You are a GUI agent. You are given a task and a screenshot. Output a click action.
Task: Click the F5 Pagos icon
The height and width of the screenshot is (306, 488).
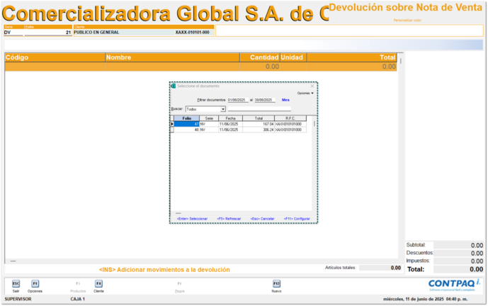coord(180,283)
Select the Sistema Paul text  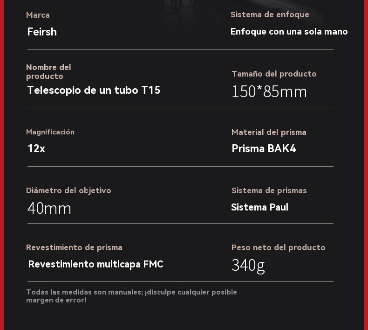259,207
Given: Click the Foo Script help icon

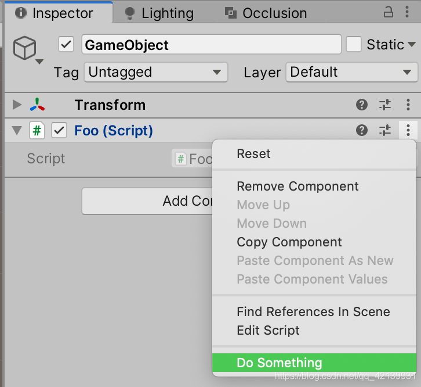Looking at the screenshot, I should click(x=362, y=131).
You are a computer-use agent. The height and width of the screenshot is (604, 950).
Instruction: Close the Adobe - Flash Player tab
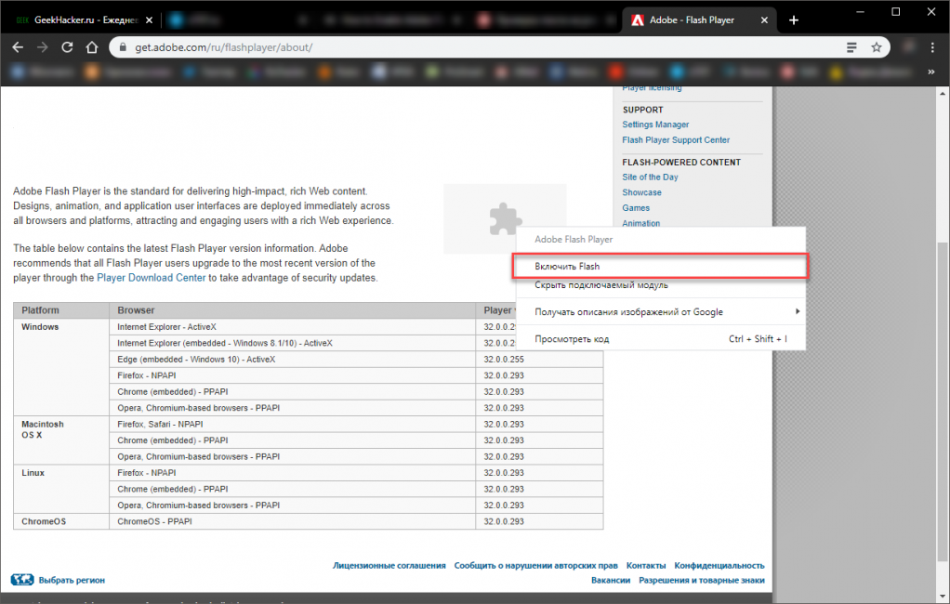tap(764, 20)
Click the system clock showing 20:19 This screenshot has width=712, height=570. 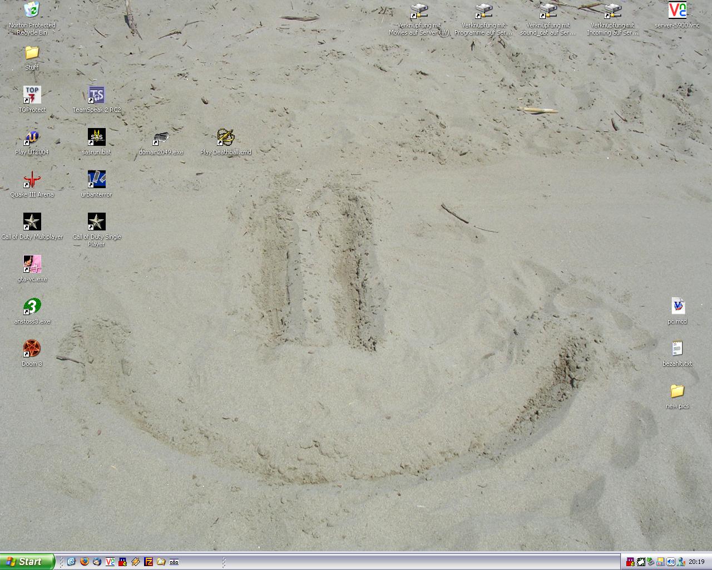click(696, 562)
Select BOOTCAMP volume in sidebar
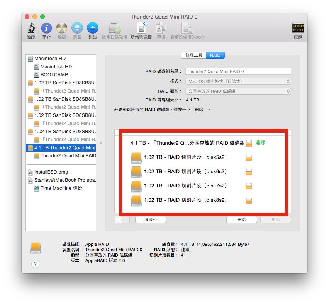 (54, 75)
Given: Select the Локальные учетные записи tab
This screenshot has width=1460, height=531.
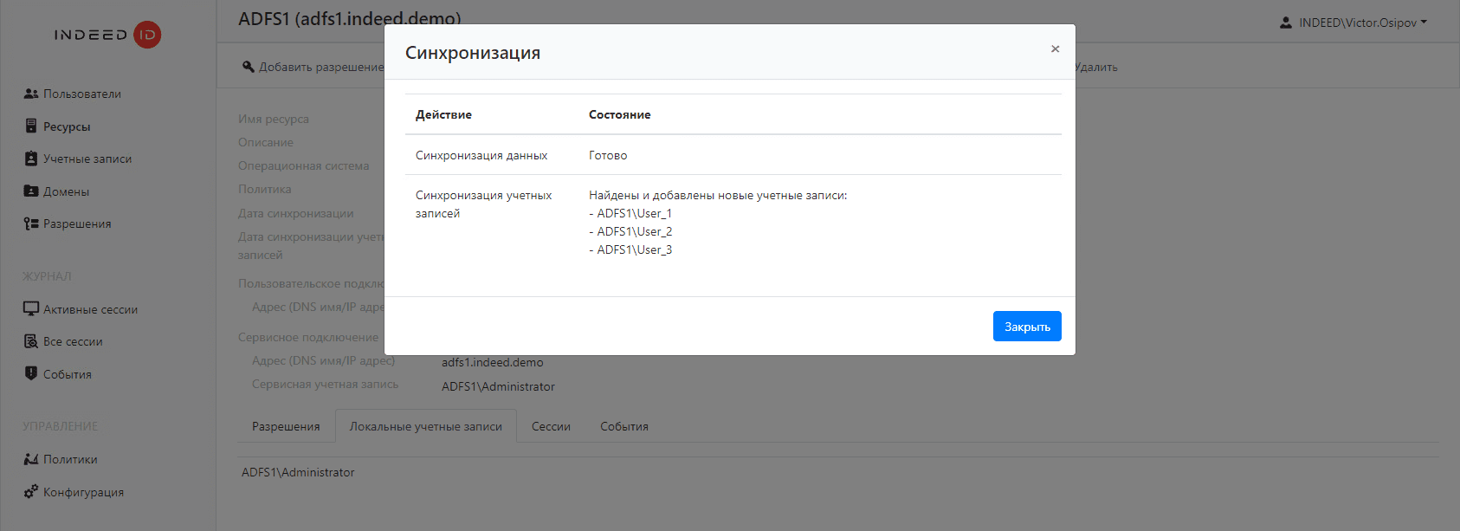Looking at the screenshot, I should coord(425,426).
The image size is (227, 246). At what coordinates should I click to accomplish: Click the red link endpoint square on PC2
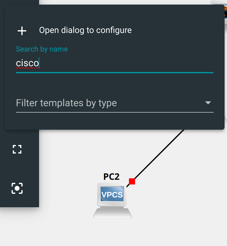point(132,181)
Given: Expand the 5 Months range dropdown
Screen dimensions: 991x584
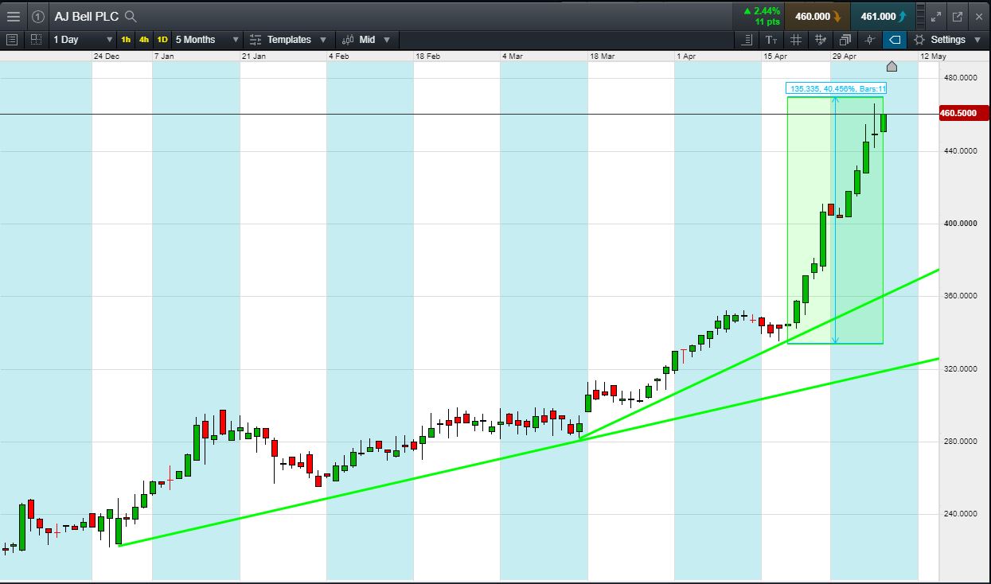Looking at the screenshot, I should pos(207,40).
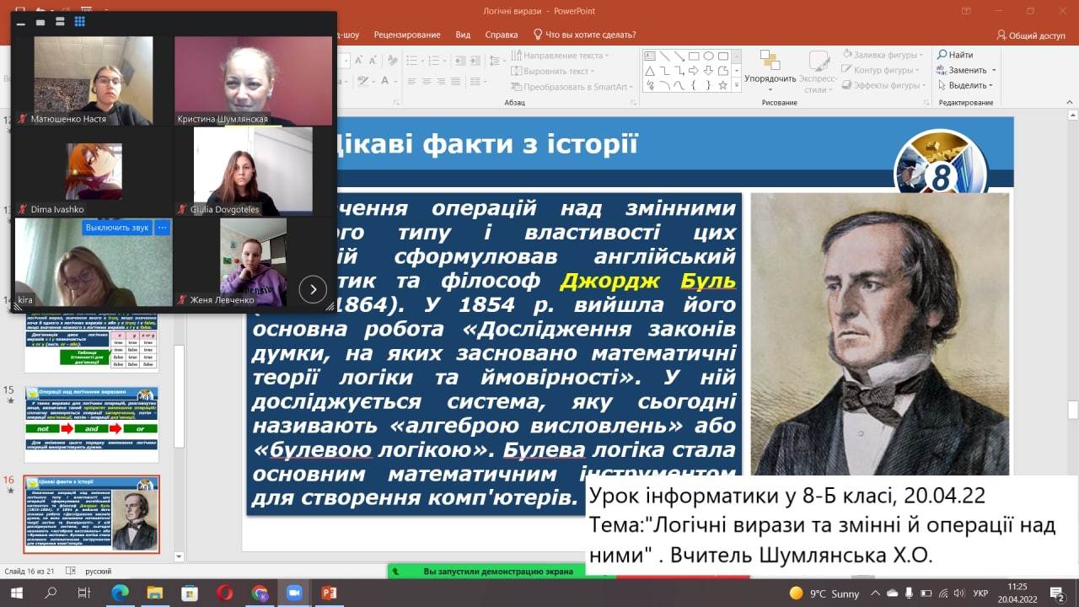Expand the Заливка фигуры dropdown

coord(921,55)
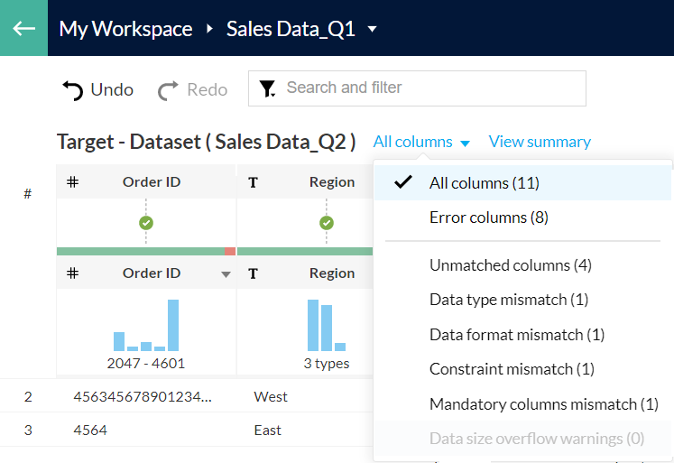The image size is (674, 463).
Task: Click the back arrow icon
Action: point(23,28)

§ **Task**
Only the lines from the one containing "Given: Expand the 5 Months range dropdown" through the final line of the data should be given again, exactly and without pictures.

§ **Answer for the task**
Given: Expand the 5 Months range dropdown
Screen dimensions: 991x584
Looking at the screenshot, I should pos(207,40).
Expand the Заливка фигуры dropdown

coord(921,55)
The image size is (674, 463).
Task: Click the back arrow icon
Action: point(23,28)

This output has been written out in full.